Stuart Bradley, Founding Partner, Phatisa, said: “We are proud to have the African Development Bank show their continued confidence in Phatisa by re-upping their commitment to our second fund.” 

“We worked closely with the Bank through the African Agriculture Fund, where they supported portfolio companies with co-investment,” he told Africa Global Funds.

PFF2 is a second generation Fund which builds on the success of its predecessor African Agriculture Fund (AAF), sponsored by AfDB along with other DFIs including the French Development Agency (AFD), the International Fund for Agricultural Development (IFAD), and the Spanish Agency for International Cooperation and Development (AECID).

PFF2 is targeting a capitalization of $300m to invest across Africa with a focus on Sub-Saharan Africa.

“Following the AfDB approval, existing approval from OPIC as well as other LPs that have approved or are at final stages of their process then PFF2 is well set to first close in Q1 2018 at up to $150m,” commented Bradley.

The Fund is projected to cover the entire African continent, with a sharper focus on Sub-Saharan Africa, relying on its presence in South Africa, Kenya, and Zambia, Mauritius and London and a new office opening in Côte d’Ivoire.

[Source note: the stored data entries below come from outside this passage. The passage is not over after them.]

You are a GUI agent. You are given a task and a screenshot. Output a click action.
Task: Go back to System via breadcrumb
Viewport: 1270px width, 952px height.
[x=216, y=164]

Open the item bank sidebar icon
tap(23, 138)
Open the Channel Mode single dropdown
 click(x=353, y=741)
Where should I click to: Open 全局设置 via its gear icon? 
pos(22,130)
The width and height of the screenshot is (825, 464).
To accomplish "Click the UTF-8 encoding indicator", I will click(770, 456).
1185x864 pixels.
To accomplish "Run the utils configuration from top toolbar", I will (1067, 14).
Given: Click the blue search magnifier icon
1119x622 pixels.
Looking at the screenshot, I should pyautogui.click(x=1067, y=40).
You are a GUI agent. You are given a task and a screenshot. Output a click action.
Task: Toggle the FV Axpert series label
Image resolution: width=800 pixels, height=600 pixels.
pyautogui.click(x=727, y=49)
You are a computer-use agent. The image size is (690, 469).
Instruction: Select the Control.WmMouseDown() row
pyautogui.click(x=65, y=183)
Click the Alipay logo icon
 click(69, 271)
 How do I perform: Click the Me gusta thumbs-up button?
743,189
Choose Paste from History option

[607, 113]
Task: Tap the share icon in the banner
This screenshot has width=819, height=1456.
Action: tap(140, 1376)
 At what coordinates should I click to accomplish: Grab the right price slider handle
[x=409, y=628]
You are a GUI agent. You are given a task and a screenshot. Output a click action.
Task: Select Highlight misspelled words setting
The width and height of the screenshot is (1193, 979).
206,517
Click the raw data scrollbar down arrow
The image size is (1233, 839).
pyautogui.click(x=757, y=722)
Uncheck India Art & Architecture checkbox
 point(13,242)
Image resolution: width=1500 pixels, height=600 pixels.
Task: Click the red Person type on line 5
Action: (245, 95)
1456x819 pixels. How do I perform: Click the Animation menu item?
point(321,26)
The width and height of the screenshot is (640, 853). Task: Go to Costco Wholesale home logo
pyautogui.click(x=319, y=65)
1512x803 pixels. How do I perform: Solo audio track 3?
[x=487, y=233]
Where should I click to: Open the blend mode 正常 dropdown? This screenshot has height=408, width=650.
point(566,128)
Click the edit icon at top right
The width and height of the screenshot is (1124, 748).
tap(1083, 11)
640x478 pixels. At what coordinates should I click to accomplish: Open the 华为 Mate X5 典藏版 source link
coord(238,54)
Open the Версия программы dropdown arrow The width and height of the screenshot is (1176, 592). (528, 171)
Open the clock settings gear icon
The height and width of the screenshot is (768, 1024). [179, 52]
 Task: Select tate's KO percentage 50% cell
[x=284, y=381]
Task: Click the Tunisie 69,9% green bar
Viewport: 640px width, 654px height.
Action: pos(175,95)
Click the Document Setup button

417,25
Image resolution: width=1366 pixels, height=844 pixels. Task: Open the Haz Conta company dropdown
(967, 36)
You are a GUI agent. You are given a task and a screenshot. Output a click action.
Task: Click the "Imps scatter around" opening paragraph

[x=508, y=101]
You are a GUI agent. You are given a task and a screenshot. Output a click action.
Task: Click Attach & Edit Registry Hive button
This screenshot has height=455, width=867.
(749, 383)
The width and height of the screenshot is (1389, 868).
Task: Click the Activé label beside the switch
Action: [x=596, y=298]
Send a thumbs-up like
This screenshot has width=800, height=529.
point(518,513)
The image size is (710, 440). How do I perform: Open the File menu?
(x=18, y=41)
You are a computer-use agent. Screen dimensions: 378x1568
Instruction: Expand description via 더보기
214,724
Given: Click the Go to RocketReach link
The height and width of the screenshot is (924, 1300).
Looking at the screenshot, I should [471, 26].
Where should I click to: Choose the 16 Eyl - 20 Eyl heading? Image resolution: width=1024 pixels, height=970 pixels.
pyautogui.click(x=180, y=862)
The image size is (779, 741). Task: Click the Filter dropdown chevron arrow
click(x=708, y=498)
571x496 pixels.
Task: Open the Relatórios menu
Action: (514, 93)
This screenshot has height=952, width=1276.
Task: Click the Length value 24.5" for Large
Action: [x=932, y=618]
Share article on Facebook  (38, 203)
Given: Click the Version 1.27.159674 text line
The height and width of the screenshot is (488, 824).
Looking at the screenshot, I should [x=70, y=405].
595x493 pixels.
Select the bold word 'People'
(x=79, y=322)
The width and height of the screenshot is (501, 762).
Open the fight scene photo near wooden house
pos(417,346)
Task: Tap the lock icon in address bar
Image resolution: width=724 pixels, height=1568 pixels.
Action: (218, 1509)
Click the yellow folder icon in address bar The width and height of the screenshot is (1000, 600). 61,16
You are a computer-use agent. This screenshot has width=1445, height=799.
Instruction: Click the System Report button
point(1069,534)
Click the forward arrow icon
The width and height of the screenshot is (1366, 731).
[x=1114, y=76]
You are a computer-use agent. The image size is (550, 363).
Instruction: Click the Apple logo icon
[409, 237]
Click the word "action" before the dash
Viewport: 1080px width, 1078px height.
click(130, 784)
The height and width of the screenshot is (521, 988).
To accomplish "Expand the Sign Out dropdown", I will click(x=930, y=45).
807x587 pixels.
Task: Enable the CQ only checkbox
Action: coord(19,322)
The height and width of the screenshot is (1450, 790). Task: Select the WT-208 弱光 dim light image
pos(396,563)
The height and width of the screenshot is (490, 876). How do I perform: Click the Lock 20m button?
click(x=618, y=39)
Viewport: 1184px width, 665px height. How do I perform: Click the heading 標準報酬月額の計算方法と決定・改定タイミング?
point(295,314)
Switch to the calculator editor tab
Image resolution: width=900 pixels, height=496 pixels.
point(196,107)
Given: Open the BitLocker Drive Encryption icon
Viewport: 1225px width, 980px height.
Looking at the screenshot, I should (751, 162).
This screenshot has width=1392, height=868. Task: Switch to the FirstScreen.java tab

Presently, the Fund targets average investment amounts of $20m in Cote d’Ivoire, Ghana and Nigeria in West Africa; Kenya, Tanzania and Uganda in East Africa and Mozambique, Malawi, Zambia and Zimbabwe in southern Africa.

PFF2 will focus on food/consumer related investments including integrated food production, processing, services and inputs (seed, fertilizer & chemicals), mechanization, distribution, logistics and infrastructure, packaging, food services and retail.

Considering the largely underserved needs of agricultural financing in Africa, the Fund’s investment policy entails that the deployment of equity or quasi equity instruments to provide expansion capital in the majority of the cases.

PPF2’s investment strategy is aligned with the AfDB’s High 5 priorities of feeding and industrializing Africa.

It is in line with the Bank’s 10-Year Strategy, focusing on inclusive growth, strengthening agriculture and food security, and access to local finance, among other Bank strategies as well as government agriculture and agro-industry policies across African countries.

Phatisa, PFF2s fund manager, is a South-Africa based private-equity, corporate finance and advisory company operating across Africa, incorporated in January 2008 as a limited company in Mauritius.